Task to complete — Display each line of the records below that contains the string "Sort", treating uppercase and lowercase letters as distinct.

⁂

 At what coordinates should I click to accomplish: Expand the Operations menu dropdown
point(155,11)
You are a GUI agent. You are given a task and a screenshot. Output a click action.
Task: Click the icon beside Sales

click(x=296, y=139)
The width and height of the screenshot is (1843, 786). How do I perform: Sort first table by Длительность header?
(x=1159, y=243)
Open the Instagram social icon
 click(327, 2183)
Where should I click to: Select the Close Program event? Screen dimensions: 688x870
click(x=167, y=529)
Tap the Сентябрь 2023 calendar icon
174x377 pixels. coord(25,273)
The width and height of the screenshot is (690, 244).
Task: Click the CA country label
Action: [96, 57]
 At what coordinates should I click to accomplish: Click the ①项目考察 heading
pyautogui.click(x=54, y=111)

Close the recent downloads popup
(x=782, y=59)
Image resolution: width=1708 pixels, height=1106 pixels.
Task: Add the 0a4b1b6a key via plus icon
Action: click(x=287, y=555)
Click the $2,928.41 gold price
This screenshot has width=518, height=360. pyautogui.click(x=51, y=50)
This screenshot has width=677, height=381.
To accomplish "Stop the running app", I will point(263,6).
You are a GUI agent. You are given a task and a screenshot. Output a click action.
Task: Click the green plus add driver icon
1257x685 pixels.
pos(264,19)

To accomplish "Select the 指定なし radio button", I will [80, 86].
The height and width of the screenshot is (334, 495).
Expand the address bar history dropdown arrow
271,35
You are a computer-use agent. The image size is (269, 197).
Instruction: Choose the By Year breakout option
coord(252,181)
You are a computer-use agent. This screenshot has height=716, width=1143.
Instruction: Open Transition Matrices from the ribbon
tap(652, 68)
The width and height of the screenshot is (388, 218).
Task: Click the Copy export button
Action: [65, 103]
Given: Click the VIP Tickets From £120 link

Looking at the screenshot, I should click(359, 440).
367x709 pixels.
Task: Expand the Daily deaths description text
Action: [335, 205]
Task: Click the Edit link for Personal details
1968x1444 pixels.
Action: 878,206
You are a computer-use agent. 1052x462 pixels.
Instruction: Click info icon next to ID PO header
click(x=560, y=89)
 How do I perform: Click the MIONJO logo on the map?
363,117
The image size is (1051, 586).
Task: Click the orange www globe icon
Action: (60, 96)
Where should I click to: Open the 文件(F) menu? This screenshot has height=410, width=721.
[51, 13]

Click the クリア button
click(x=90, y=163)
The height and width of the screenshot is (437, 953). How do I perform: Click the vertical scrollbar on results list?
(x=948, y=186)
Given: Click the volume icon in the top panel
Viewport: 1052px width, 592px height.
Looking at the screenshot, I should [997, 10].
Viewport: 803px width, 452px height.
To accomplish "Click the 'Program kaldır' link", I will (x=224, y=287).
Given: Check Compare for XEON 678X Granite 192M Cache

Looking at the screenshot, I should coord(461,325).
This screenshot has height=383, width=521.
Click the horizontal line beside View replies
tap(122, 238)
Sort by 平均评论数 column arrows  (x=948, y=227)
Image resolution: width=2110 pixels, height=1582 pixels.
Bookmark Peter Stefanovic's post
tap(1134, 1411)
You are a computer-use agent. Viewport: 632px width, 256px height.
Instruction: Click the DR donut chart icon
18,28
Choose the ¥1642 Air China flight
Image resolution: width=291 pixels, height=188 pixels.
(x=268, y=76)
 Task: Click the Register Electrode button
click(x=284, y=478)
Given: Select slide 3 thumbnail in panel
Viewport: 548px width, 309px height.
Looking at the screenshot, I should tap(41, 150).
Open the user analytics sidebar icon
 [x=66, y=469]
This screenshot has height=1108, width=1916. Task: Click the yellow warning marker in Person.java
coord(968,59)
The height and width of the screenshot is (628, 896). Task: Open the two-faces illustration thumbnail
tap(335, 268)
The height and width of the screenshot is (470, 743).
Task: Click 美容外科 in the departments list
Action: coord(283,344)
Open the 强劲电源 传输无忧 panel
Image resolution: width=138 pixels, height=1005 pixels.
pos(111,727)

⁂

Problem solution —
The width and height of the screenshot is (1843, 786). How do I perform: Sort first table by Длительность header?
Sort by 平均评论数 column arrows  (x=948, y=227)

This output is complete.